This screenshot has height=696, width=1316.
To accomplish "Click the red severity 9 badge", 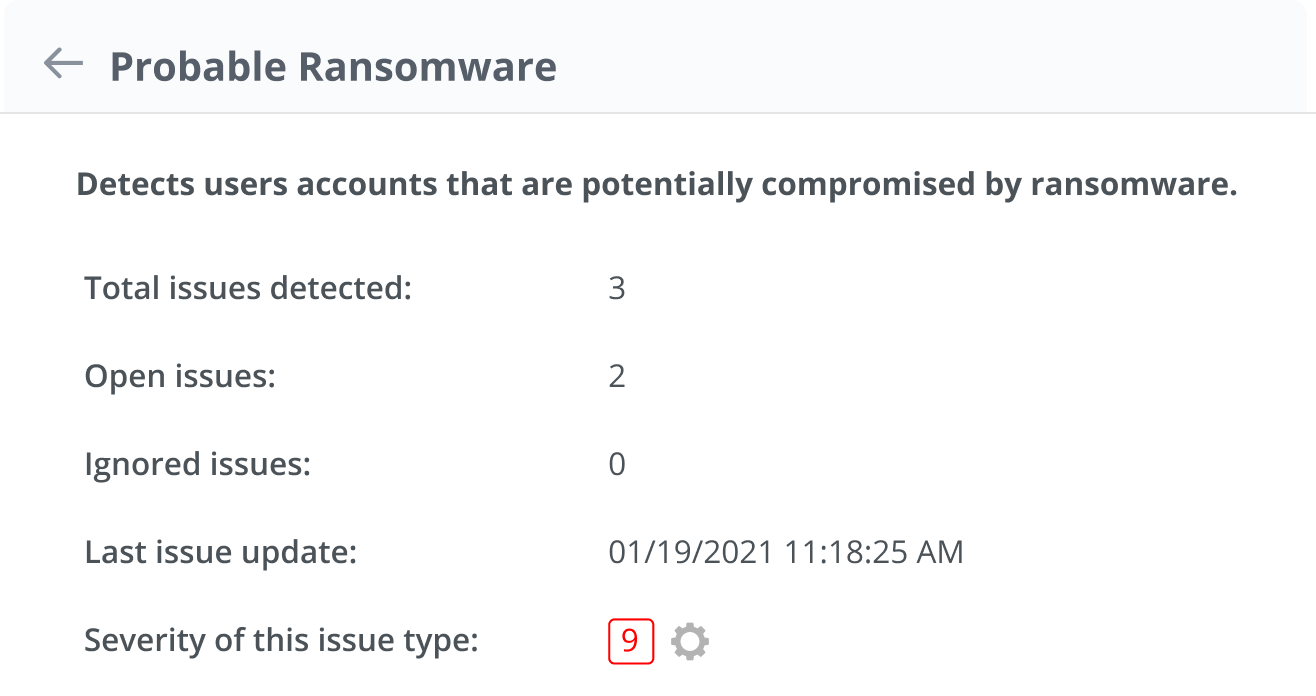I will tap(630, 641).
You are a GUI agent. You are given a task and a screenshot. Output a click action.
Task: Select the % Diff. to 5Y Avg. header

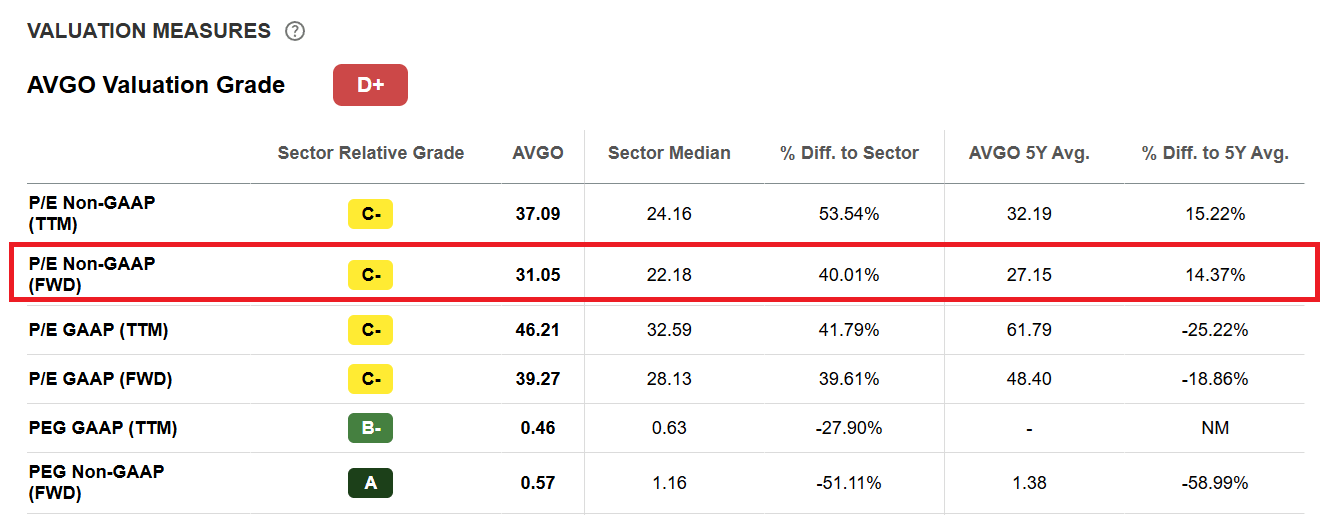tap(1215, 153)
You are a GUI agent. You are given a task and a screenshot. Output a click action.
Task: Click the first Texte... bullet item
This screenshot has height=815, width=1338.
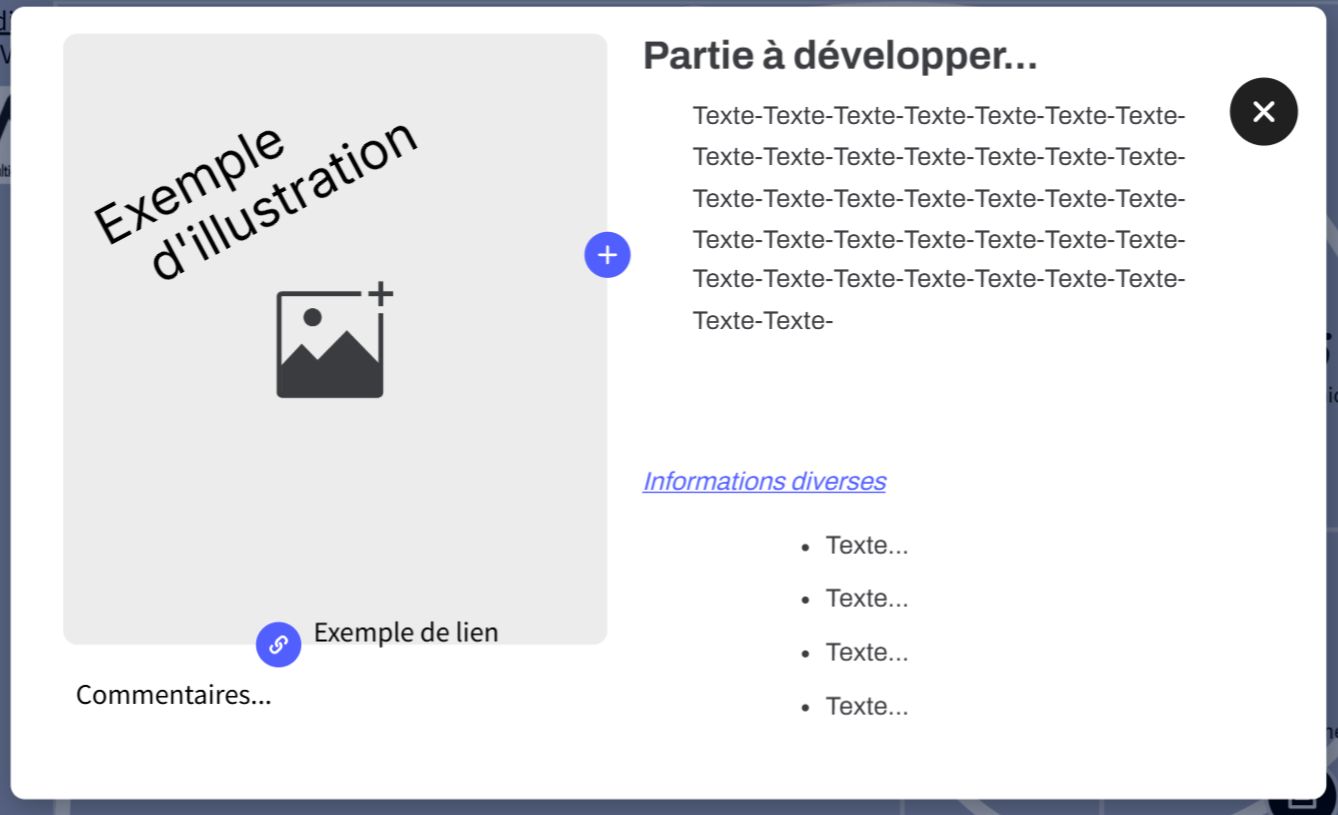coord(866,546)

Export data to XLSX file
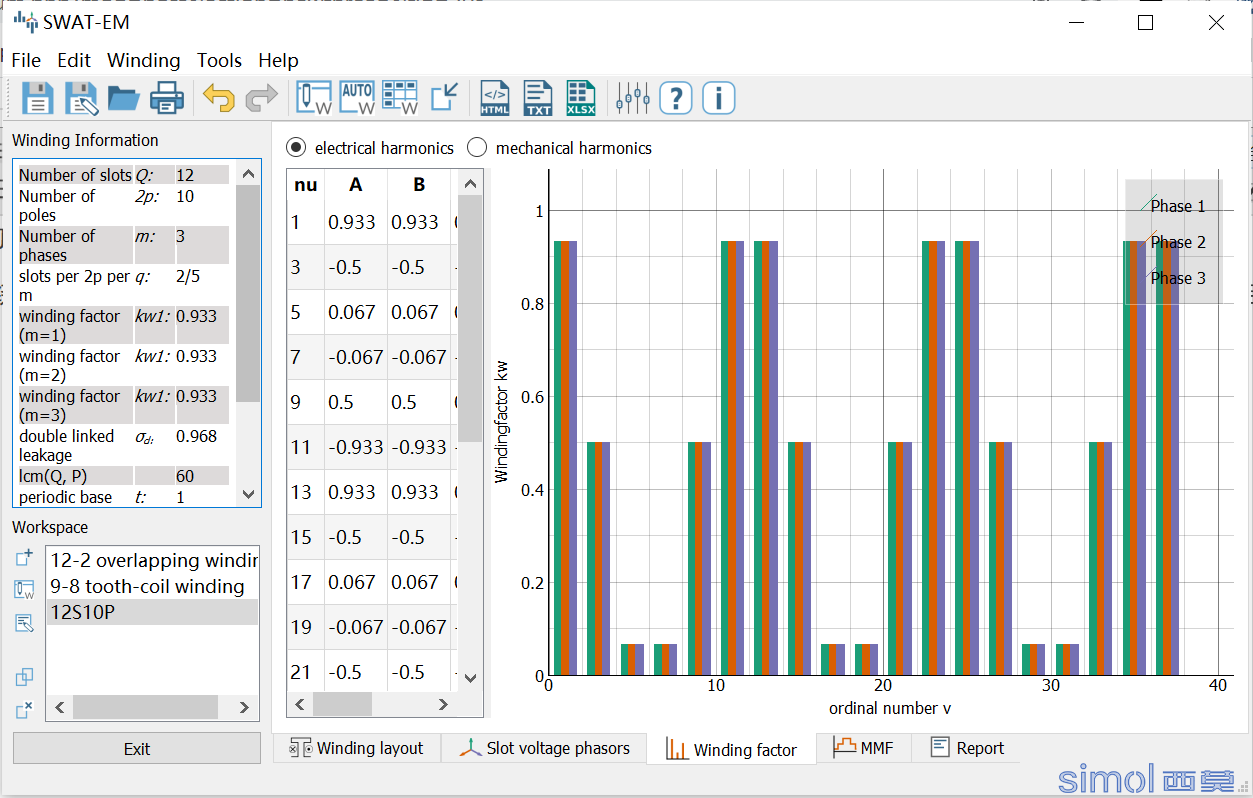pos(581,98)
================================
** Instructions to follow **
For this exercise, reproduce the data above exactly from the line containing "This screenshot has height=815, width=1338." through its final line, both ends included, with no pictures in the copy.

** Answer for this exercise **
This screenshot has height=815, width=1338.
coord(866,546)

Export data to XLSX file
pos(581,98)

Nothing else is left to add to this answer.